En el 2013, la familia Moreyra Cristóbal entendió que era momento de tomar el camino contrario e ir de la ciudad al campo. Por eso, para unir los talentos de todos sus integrantes, continuaron con la gestación de un proyecto integral que había nacido en el 2007, y que combinaba el arte con la arquitectura, la gastronomía con la música, la cultura popular con las raíces andinas. Ángela fue quien tuvo la idea original y la compartió con toda su familia. Así, al llegar a Cusco, empezaron con Faustina, pero desde el 2016 el concepto evolucionó hasta ser una casa cultural. Allí nació Rica Chicha.

 

El local se ubica en una casona a media cuadra de la Plaza de Armas de Cusco. Lo que hace siglos fue el palacio del Inca Túpac Yupanqui, hoy es un ambiente de permanente celebración a nuestra identidad multicultural: a la familia Moreyra Cristóbal, con el restaurante Faustina en una versión boutique, se sumaron Zoldia (Martín Céspedes de Fokin Clan) y Diego Tizón con su propuesta gastronómica de fusión peruano-japonesa; los artistas Samuel y Juliana Gutiérrez (conocidos como la Familia Gutiérrez); el artista Elliot Túpac; y los Three Monkeys, que traen el café del corazón del valle de la Convención, en la selva de Cusco. Pronto habrá un hotel en la segunda planta del local, obra de Luis Montesinos. Todo revestido por el arte mural del colectivo Los Salvajes.

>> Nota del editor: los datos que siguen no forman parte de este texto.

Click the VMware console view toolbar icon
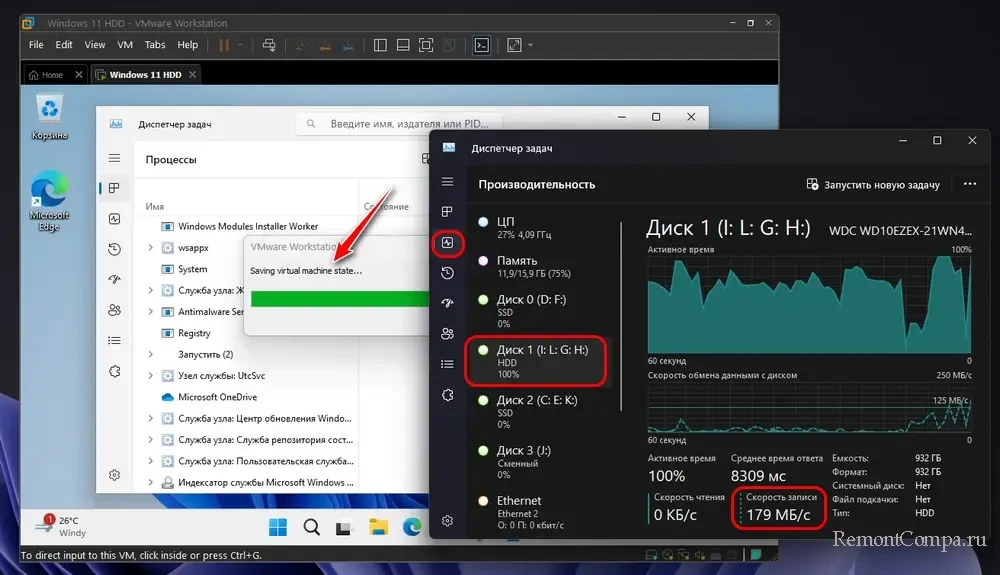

Para los hijos Moreyra Cristóbal, que han sido testigos toda su vida del trabajo de sus padres y de lo duro que fue abrirse paso en el país, Rica Chicha es una celebración y una retribución que le hacen a sus orígenes, un ayni con la Tierra. Pero también es una forma de seguir con el camino de la familia y que los hijos tomen la posta para lo que viene. “Esperamos que Rica Chicha se convierta en un punto de referencia, un espacio para reconectarnos y compartir. Y que nos sirva para seguir creciendo como familia, como ayllu. No pretendemos ser un lugar exclusivo, no nos gusta excluir. Queremos compartir nuestra casa con aquellos que tengan la sensibilidad y el respeto de apreciar lo que cada uno de los miembros de esta gran familia tiene para ofrecer”, dice Ángela, empoderada totalmente con la misión de este proyecto.